I haven't read any of his books, so maybe I shouldn't judge. But it's often seemed to me his reputation as an intellectual heavyweight owes more to the sense of gravitas created by his voice and physical presence, rather than to the actual content of his words. If he spoke like Gomer Pyle, no one would take him seriously
Sweden? Buncha ravening barbarians, those Swedes.
Hey Scott,
You should try to get out more often.
And when you do you could explain where exactly religious people do get their ethics and morality from, if not their big, boring books of really bad ideas.
As you seem to think it's really silly to make such a claim.
He's really pissed about losing his order of Canada from the looks of things and he apparently blames atheists.
I have no idea what Scott thinks, but if there's somewhere atheists get morals from (and it seems there is), then the fact that a lot of their morals are the same or similar to the morals of lots of people of lots of religions suggests, at least to me, that they get theirs the same place. That wouldn't keep them from believing they got them from the book, and it's likely that that is involved in those parts of their morals that are specific to their religion ... but probably not the rest.
Fascinating.
What morals might those be ?
The demonization of homosexuals ?
Denying women equal treatment under the law and a right to bodily autonomy ?
The racism and misogyny expressed by our friend Robert Byers ?
The murder of children by denying them blood transfusions as espoused by our drive by JW Newbie ?
These are all behaviours put forth by the religious as moral and ethical for the sole reason that they read it in a book.
So I fail to see how ethical behaviour based on an understanding of human nature and a desire to maximize the well being of human beings by evidence based rational though is in any sense "the same or similar to the morals of lots of people of lots of religions".
On the religion makes morals question, two case studies: besides his being a devout Catholic while he was on a crime spree, Black had a close spiritual adviser in the person of an archbishop who was bishop of London, Ontario during a period when several priests there were sexually abusing children without consequence even though at least one such case was presented to the church leadership.

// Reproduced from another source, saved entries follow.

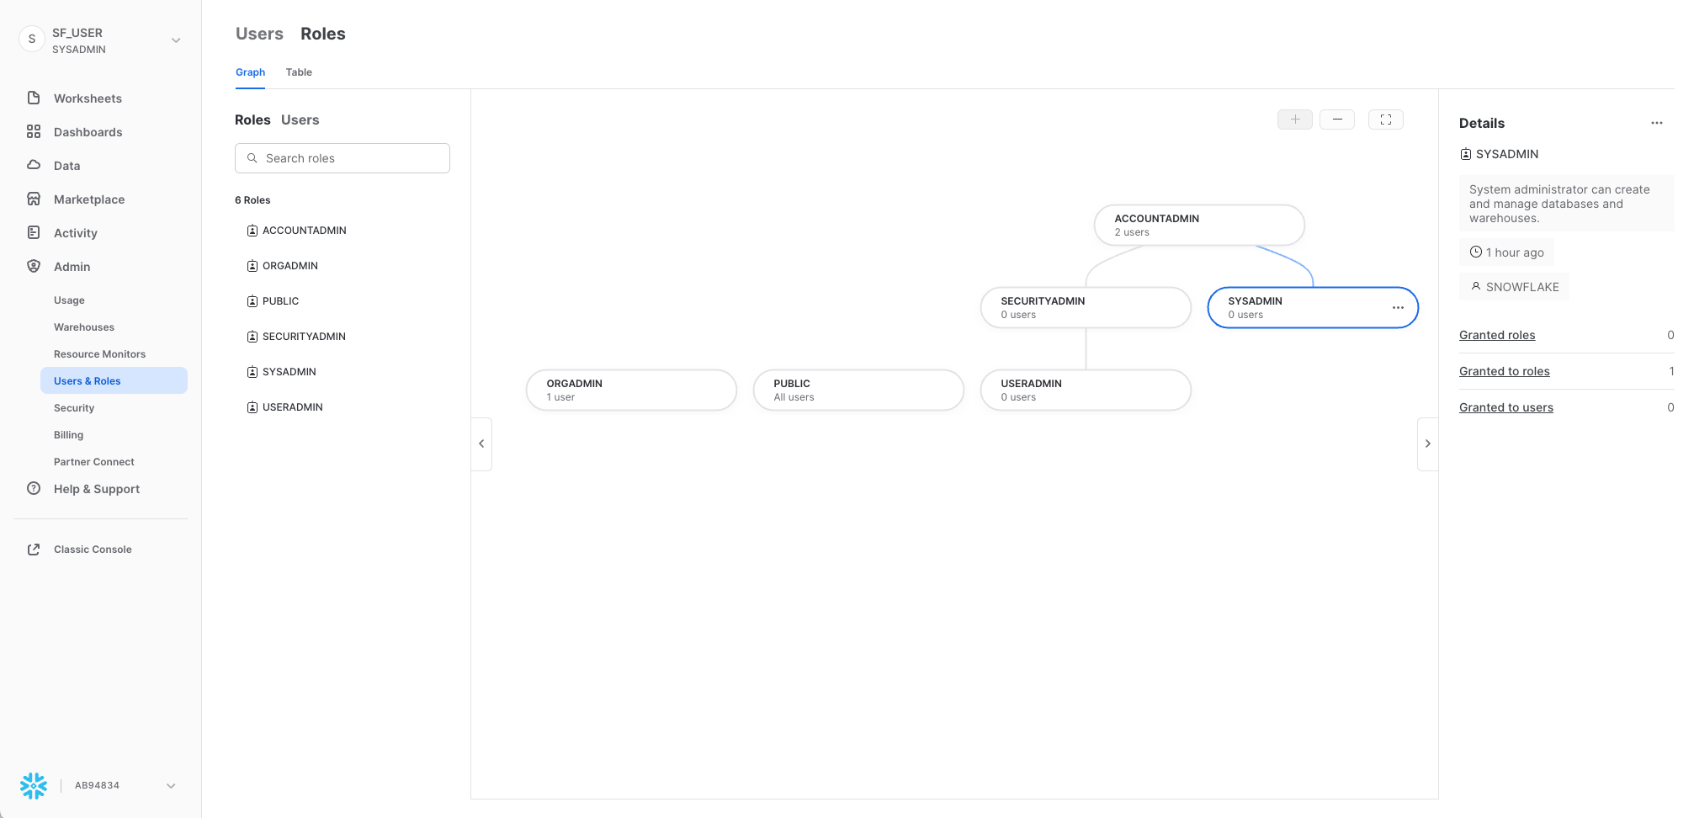1694x818 pixels.
Task: Select SECURITYADMIN in the roles list
Action: coord(304,337)
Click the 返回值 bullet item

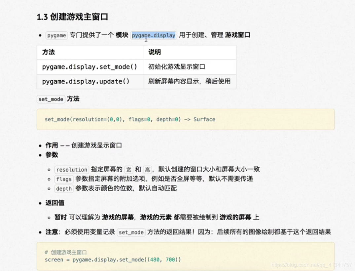(x=54, y=203)
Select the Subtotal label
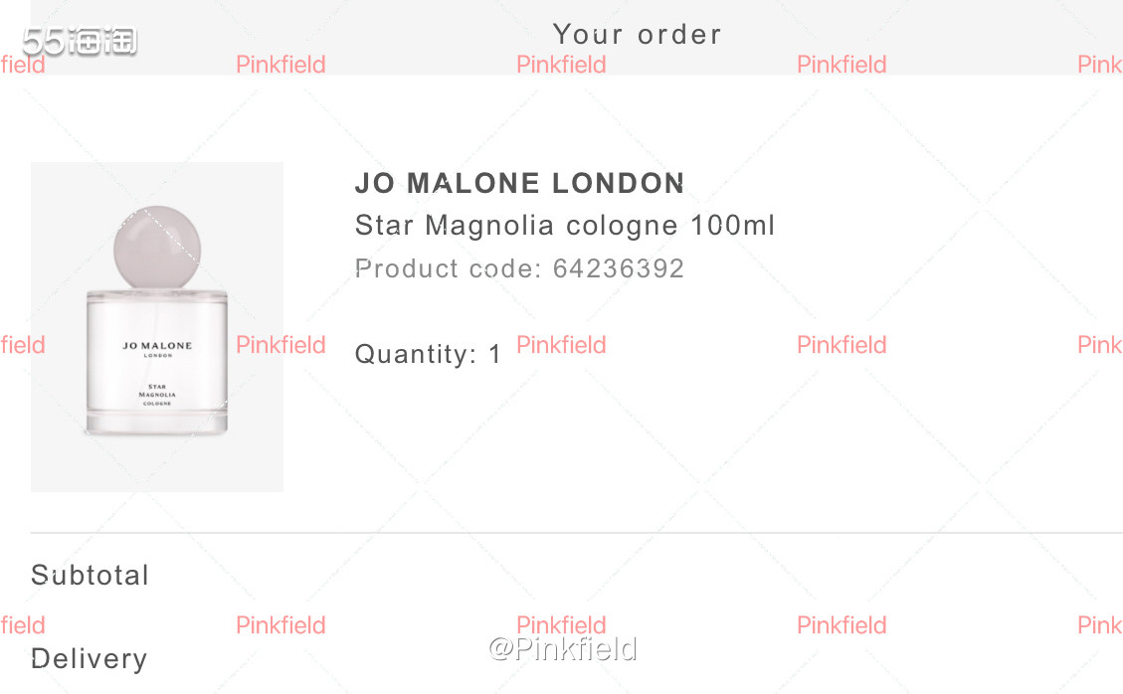Viewport: 1123px width, 694px height. click(x=90, y=575)
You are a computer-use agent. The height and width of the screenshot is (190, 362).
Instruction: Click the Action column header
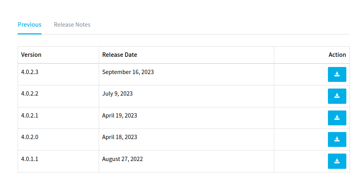coord(337,55)
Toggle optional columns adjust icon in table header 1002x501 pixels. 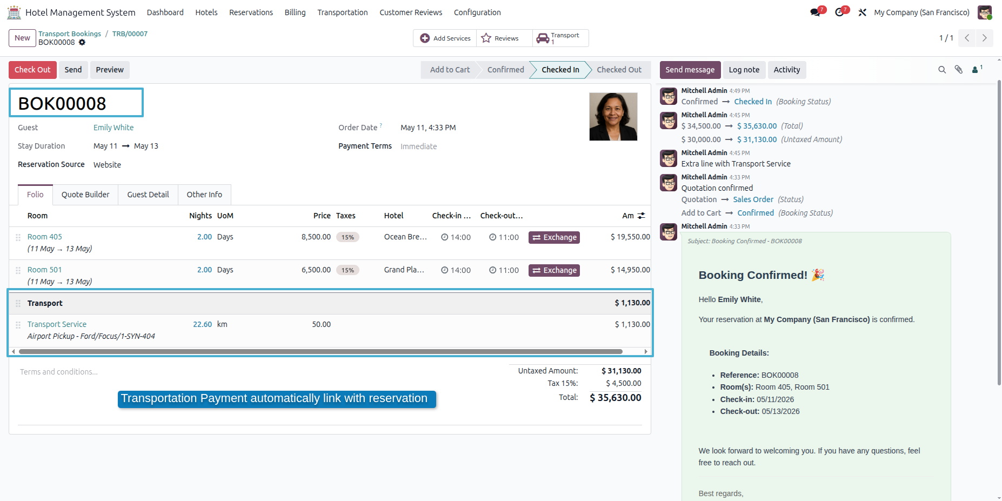(x=642, y=216)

I have no idea what Scott thinks, but if there's somewhere atheists get morals from (and it seems there is), then the fact that a lot of their morals are the same or similar to the morals of lots of people of lots of religions suggests, at least to me, that they get theirs the same place.
Well, that is the point. These behavioral aspects are inate as one might expect for a social species such as ours. They do not come from a book, or from a god who is said to have inspired a book. But how often have we heard religious people wonder (quite seriously) where atheists could possibly get a moral compass from. Even if there was a god, the belief or disbelief in that god could not in itself determine the acquisition of a moral compass. When people quote the bible, as they often do when talking about morals, they are selectively citing bronze age prejudices to support their modern age prejudices.

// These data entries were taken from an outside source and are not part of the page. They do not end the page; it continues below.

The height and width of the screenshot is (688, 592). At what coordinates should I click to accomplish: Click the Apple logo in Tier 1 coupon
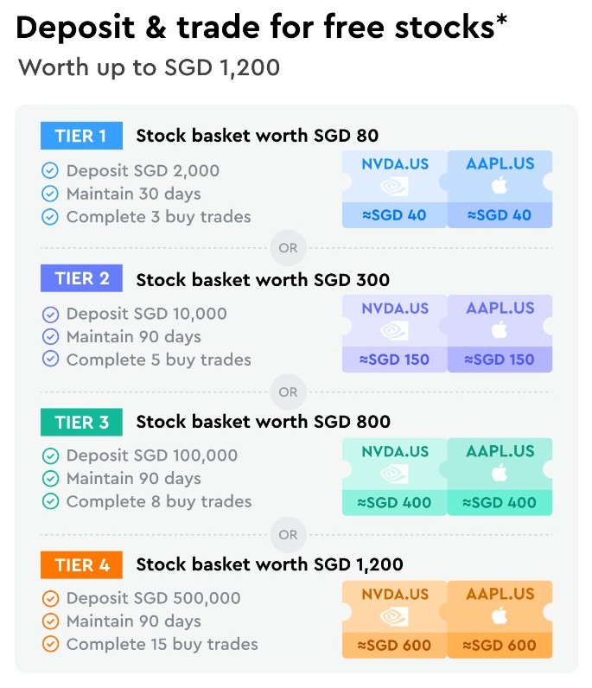500,186
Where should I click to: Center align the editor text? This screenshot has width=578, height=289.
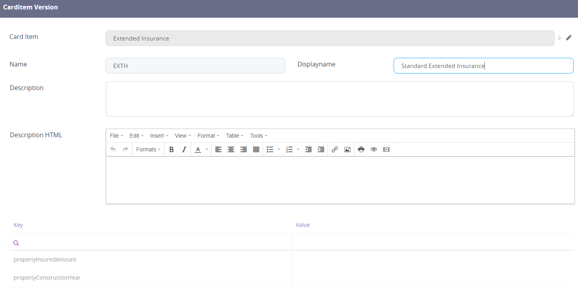click(x=231, y=149)
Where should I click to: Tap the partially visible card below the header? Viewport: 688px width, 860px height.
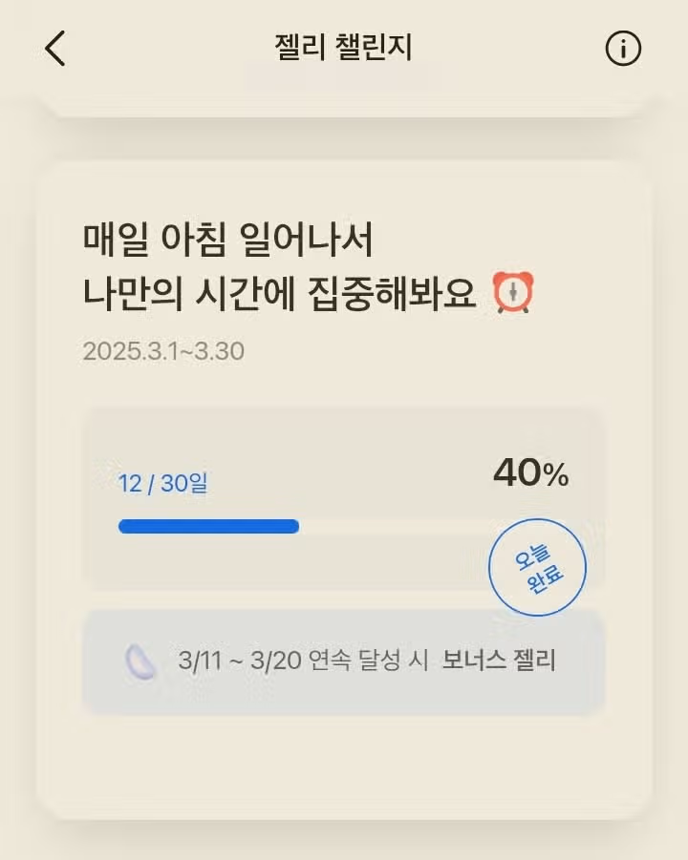click(344, 104)
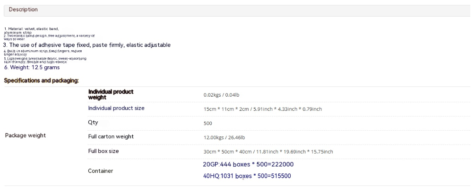This screenshot has width=475, height=189.
Task: Click the Full carton weight label
Action: (x=111, y=136)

http://www.amazon.ca/Dont-Sleep-There-Are-Snakes/dp/0307386120
Tribe in Brazil has no religion at all. Very rare. It seems they function just fine without it. I think this is what lord pompous windbag was claiming.
The tribe is called Pirahã and like many other tribes in that region and many other indigenous peoples all over the world they are engrossed in spiritism, which a form of religion.
An atheist can murder a woman or rape a child, but it takes religion to expect praise or to get paid for it.